By Anna C. Greene, PhD | NETRF Chief Scientific Officer
In May, I attended the 2026 Small Cell Lung Cancer Consortium hosted by the National Cancer Institute. During the meeting, I kept our NETRF community in mind: patients, families, clinicians, researchers, and donors, all working toward better answers for neuroendocrine cancers. Small cell lung cancer is its own disease, distinct from the neuroendocrine cancers many in our community know personally. But it is also a neuroendocrine cancer, and that connection makes it worth watching. Progress there can help all of us ask sharper questions, design better studies, and find better treatments for neuroendocrine cancers that start elsewhere in the body.
One of the biggest lessons from the meeting was that neuroendocrine cancer cells are not fixed. They can change their identity and behavior over time, and those changes may help them survive treatment.
A tumor can start out looking and behaving one way, then take on new features that make it less responsive to treatment. This may help explain a painful and familiar experience for patients: a treatment works for a while, and then it stops. In some cases, the cancer is not simply growing despite treatment. It is adapting to it.
This changes how we think about treatment resistance. We need to understand not only which treatment to use, but how the cancer is likely to respond, how it may change, and how we can stay a step ahead.
A second theme was that where cancer spreads may matter more than we once thought.
When cancer moves to the liver, brain, bone, or another organ, those sites are not just new addresses for the same disease. Each organ is its own environment. A tumor in the liver may face different pressures, interact with different neighboring cells, and respond to treatment differently than the same cancer growing elsewhere.
For neuroendocrine cancer research, this is a useful reminder to study tumors that have spread, not just the original tumor, and to build better tools for tracking how different sites of cancer in the same person behave over time. That matters most when biopsies are difficult, risky, or impractical to repeat.
A third theme, and one I found especially encouraging, was the immune system. Immunotherapy, a treatment that helps the immune system recognize and attack cancer, has been hard to apply to many neuroendocrine cancers. Researchers are now working to understand why some tumors stay hidden from the immune system, and whether certain treatments can make them visible.
This does not mean immunotherapy will work for everyone, or that there is a simple fix. It means the field is asking more precise questions.
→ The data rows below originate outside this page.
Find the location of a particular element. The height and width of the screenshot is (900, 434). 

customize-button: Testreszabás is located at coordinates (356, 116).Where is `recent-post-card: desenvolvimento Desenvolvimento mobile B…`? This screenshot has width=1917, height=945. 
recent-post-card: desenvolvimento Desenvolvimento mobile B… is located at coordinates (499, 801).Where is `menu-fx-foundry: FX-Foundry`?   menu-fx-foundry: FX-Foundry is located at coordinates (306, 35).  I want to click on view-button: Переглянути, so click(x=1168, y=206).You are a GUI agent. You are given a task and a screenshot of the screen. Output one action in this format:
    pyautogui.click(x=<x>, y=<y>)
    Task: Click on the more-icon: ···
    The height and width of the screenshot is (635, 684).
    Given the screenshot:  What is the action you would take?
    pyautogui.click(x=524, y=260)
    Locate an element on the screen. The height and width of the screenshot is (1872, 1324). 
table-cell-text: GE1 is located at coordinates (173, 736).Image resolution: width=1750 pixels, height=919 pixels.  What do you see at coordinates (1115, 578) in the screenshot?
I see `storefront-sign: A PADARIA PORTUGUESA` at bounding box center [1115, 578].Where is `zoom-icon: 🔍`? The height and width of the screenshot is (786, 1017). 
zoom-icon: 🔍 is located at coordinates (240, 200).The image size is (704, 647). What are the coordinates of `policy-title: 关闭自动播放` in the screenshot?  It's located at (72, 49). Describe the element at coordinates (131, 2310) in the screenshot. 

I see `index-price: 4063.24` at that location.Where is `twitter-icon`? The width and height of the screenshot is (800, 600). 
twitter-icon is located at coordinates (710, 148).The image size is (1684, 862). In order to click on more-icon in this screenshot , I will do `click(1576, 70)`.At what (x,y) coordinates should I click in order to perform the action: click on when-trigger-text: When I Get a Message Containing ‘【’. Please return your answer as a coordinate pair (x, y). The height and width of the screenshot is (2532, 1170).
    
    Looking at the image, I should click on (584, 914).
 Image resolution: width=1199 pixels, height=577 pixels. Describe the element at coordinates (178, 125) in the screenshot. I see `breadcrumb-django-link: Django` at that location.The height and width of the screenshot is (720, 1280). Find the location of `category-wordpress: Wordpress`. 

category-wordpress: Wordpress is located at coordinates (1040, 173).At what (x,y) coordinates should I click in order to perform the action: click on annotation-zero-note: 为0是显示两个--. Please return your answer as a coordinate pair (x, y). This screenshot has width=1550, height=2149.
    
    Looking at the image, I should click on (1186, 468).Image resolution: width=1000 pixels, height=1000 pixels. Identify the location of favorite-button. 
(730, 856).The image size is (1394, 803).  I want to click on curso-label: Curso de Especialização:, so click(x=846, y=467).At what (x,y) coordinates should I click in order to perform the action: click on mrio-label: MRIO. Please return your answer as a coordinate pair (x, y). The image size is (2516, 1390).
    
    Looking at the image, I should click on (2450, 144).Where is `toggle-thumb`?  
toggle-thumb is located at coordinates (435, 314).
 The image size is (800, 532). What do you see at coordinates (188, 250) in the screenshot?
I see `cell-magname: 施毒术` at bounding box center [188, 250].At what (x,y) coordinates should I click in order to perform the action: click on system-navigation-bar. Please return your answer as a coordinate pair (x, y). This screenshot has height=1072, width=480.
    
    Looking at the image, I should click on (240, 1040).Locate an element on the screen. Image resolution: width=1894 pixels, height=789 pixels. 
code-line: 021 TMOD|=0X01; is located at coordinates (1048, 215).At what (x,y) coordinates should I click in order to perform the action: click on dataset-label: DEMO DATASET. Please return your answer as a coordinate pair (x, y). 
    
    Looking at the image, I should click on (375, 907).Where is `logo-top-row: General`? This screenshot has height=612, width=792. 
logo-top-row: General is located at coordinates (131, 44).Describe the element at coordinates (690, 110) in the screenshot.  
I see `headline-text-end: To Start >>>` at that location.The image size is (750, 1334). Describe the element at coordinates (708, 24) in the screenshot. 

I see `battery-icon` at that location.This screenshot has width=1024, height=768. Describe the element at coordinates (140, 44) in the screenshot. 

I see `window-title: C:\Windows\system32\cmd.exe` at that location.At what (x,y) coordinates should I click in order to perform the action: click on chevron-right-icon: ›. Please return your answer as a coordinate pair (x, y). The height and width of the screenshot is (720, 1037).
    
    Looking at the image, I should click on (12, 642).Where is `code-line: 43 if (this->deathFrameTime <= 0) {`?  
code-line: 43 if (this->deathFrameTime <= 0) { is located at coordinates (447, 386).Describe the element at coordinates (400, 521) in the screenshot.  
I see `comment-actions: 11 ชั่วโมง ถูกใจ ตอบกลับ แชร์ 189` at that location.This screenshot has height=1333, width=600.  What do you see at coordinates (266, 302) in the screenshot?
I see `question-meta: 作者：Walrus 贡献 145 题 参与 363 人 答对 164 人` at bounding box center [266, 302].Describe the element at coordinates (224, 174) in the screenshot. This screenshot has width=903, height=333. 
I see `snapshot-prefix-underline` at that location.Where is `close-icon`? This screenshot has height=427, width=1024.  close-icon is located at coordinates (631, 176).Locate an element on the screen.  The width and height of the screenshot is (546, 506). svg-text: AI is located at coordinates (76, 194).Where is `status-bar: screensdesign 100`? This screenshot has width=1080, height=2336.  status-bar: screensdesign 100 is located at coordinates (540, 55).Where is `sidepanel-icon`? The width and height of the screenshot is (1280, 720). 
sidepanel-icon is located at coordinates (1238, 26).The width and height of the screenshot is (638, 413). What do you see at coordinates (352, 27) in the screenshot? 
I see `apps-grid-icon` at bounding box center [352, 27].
Instead of “Does immunotherapy work in neuroendocrine cancer?” we can ask, “Which tumors might benefit, under what conditions, and what combinations could help the immune system see the cancer more clearly?”
A fourth area of interest was a target called DLL3.
DLL3 is a protein found on the surface of some neuroendocrine cancer cells, particularly in certain higher-grade or more aggressive neuroendocrine cancers. Researchers are studying ways to use DLL3 to help find cancer cells and, in some cases, deliver treatment more directly to them. This is especially important because DLL3 is not necessarily present in every neuroendocrine cancer, and it may vary from person to person.
One promising approach pairs imaging with treatment. First, an imaging test shows whether a person’s tumors express DLL3. Then, for patients whose tumors have it, a therapy can deliver treatment directly to those cells. The approach is still evolving, but it reflects a broader shift toward personalized care: identifying the specific features of a person’s cancer and using that information to guide research, trial design, and, when appropriate, treatment.
Finally, the meeting reinforced the value of blood-based monitoring, sometimes called liquid biopsy.
A blood test will not replace everything we learn from tumor tissue, but it offers a less invasive way to follow cancer over time. It can reveal whether a tumor is changing, whether resistance is developing, or whether new types of cancer cells are emerging. For people whose disease is hard to biopsy repeatedly, this could become an important part of future research and care.
The broader message I brought home is one of connection. Small cell lung cancer research is moving quickly, and not every discovery will translate directly to every neuroendocrine cancer. We have to stay careful and rigorous. But we should also stay open to the possibility that progress in one neuroendocrine cancer can teach us something valuable about the others.
For patients and families, I know scientific progress can feel slow. But meetings like this show the field reaching a point where we can ask much more specific questions about neuroendocrine cancer biology: how these cancers change, how they interact with the body, how they evade the immune system, and how emerging targets could lead to more precise treatments.
I left with a stronger sense of urgency, but also with real hope. The better we understand the biology of neuroendocrine cancers, the better positioned we are to build smarter treatments, better monitoring tools, and new options for the patients who need them.